***** Exercise data
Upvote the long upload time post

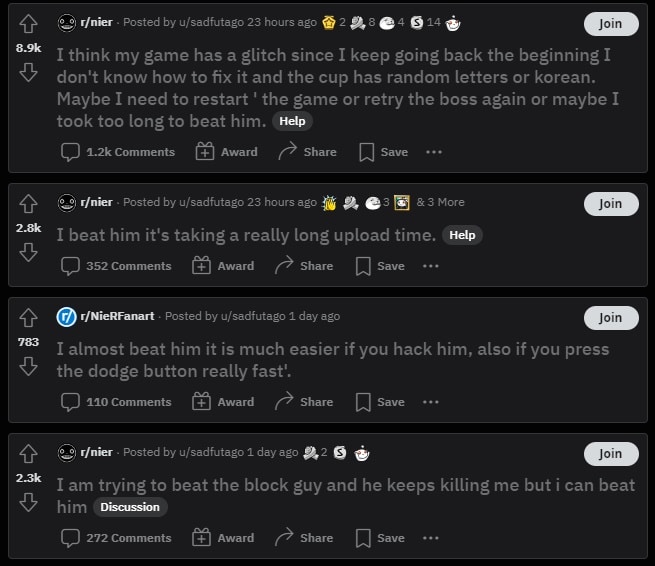pyautogui.click(x=28, y=203)
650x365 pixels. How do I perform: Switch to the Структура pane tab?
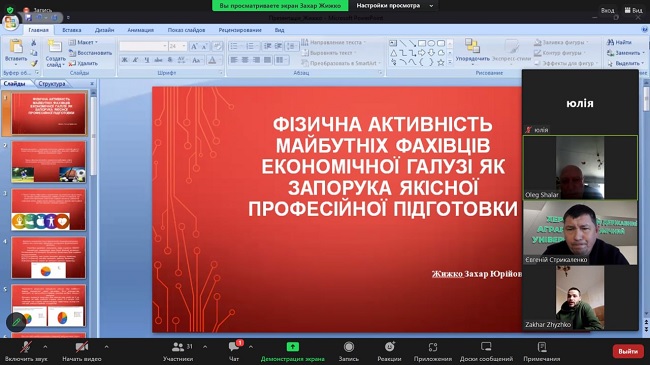[52, 84]
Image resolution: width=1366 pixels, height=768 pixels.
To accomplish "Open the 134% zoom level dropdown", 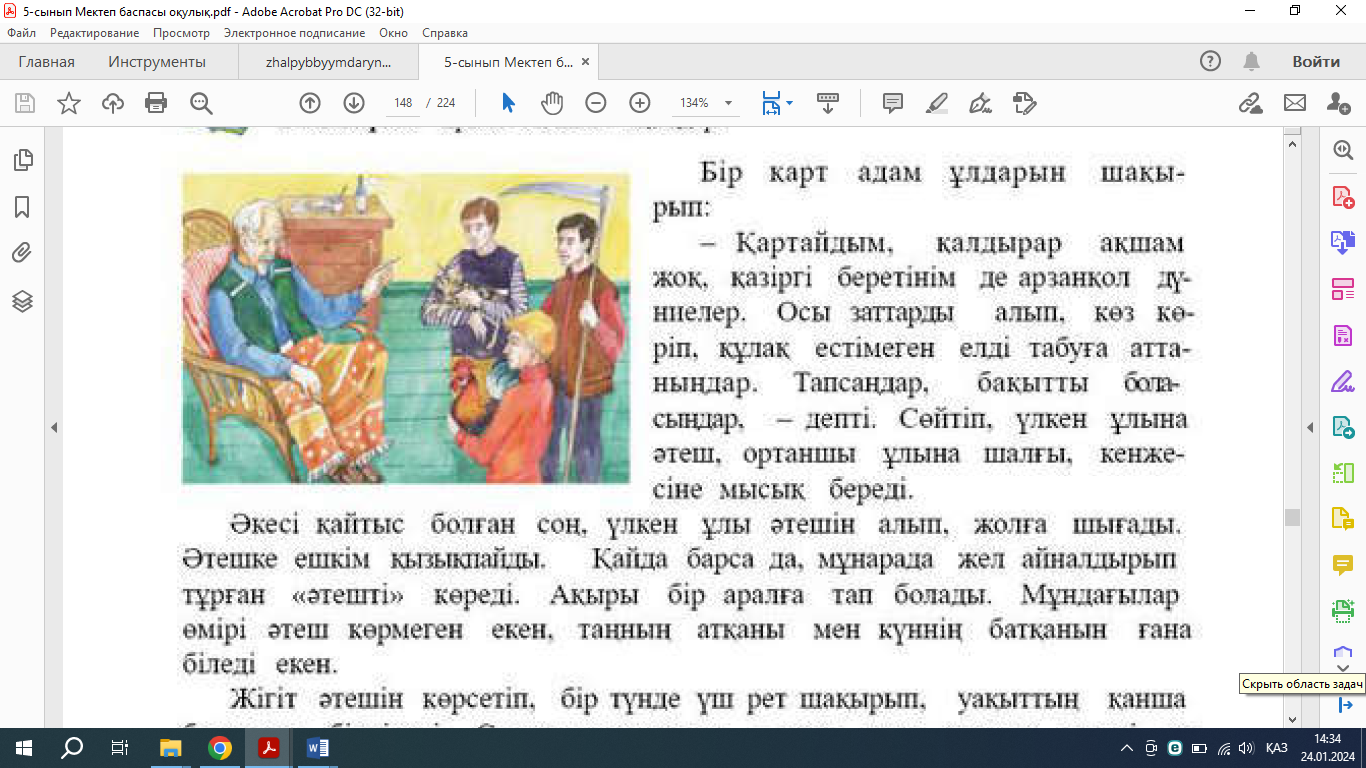I will coord(710,103).
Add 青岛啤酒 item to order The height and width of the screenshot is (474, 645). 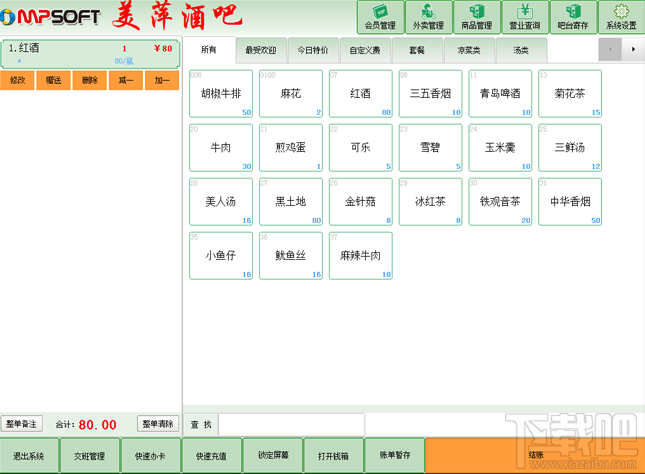pyautogui.click(x=500, y=94)
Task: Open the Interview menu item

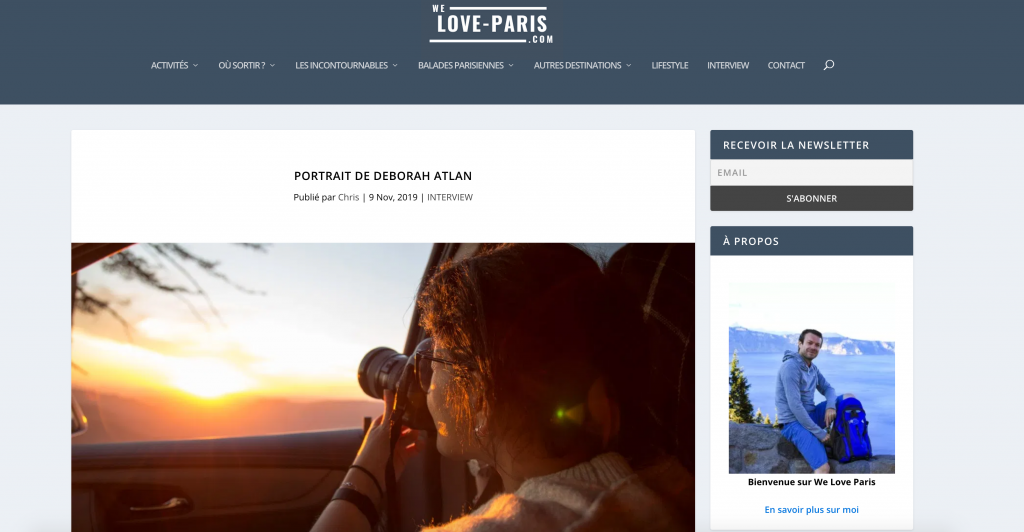Action: point(728,65)
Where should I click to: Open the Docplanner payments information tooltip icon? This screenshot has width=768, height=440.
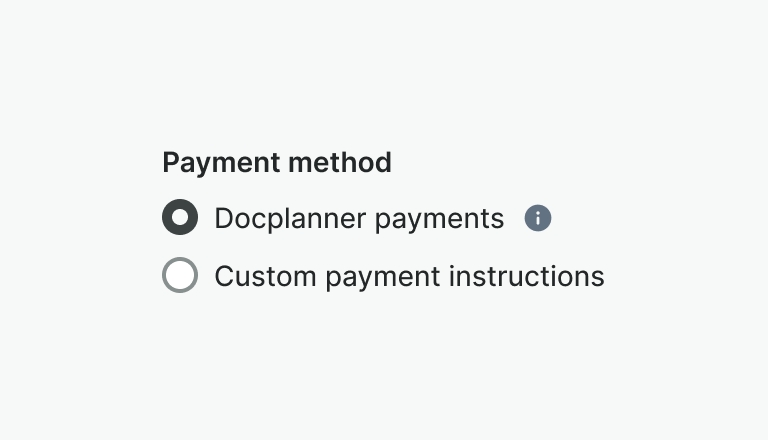538,218
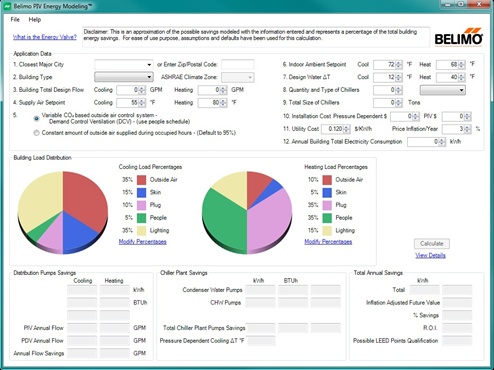The image size is (494, 370).
Task: Open the File menu
Action: 15,19
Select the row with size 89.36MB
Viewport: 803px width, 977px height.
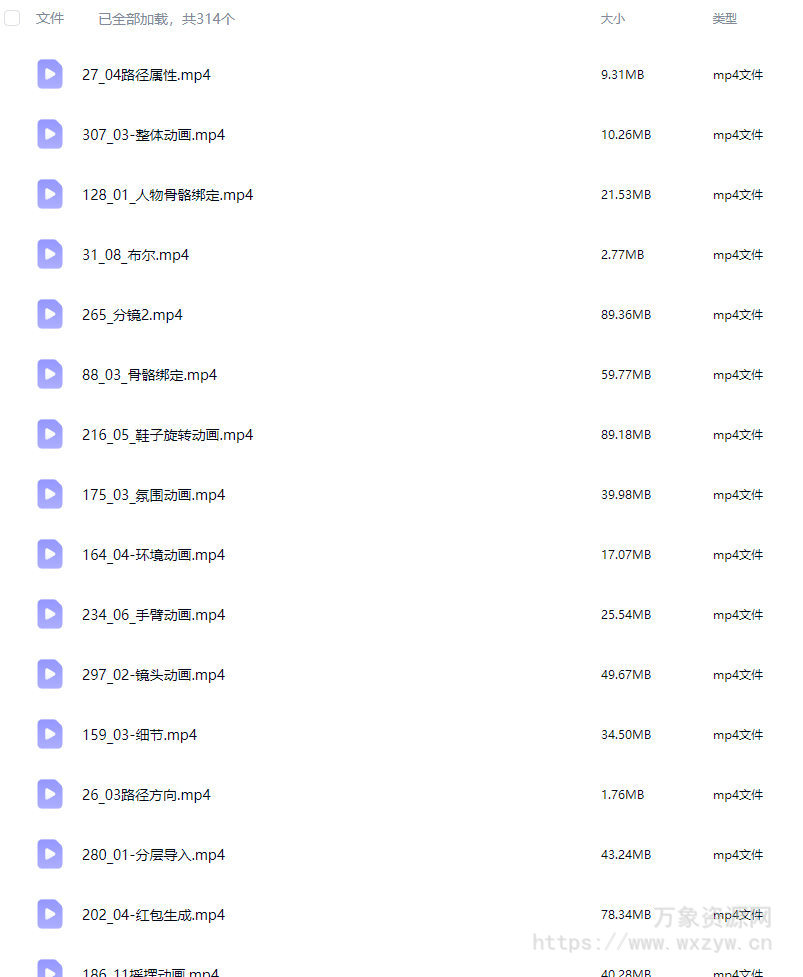[x=401, y=314]
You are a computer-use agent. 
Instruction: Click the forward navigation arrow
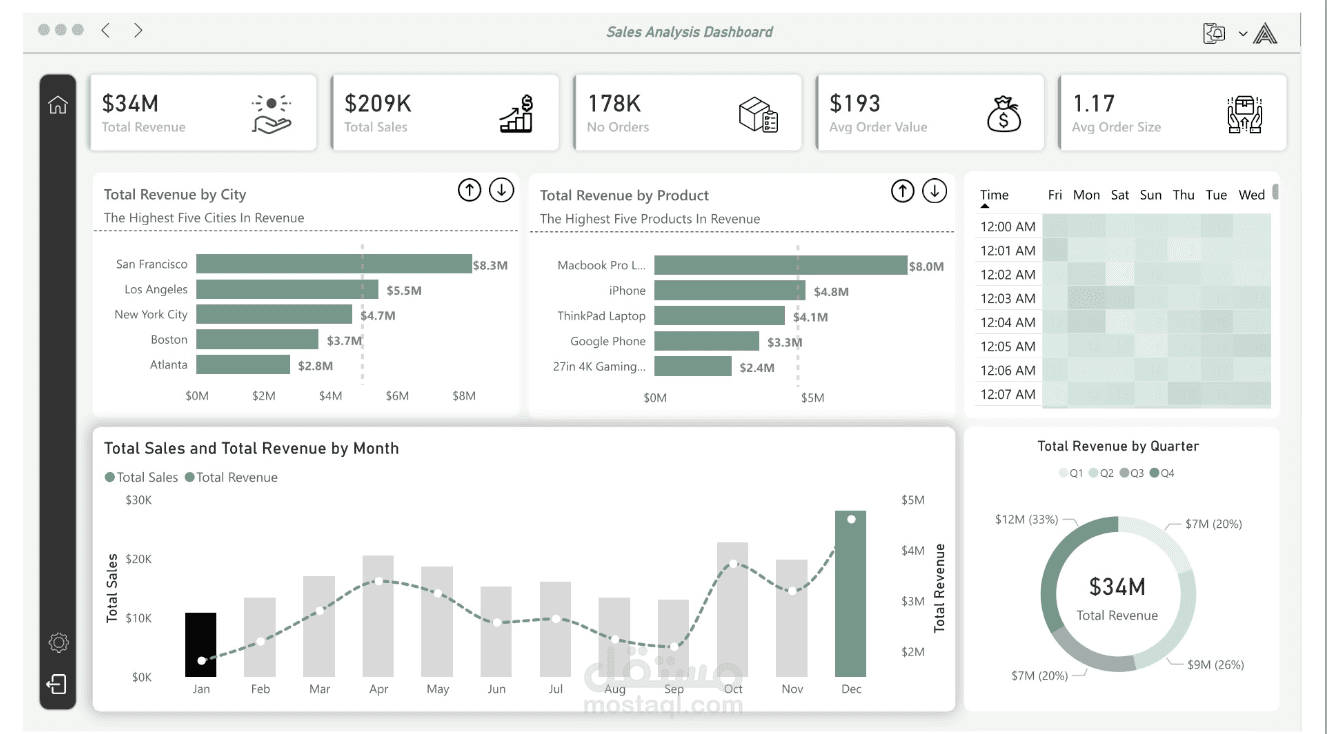[138, 30]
**********
An exact copy is needed of every line from the one holding "You are a computer-use agent." to the end of the entries above, both ends kept and each picture dropped.

You are a computer-use agent. 
Instruction: Click the forward navigation arrow
[138, 30]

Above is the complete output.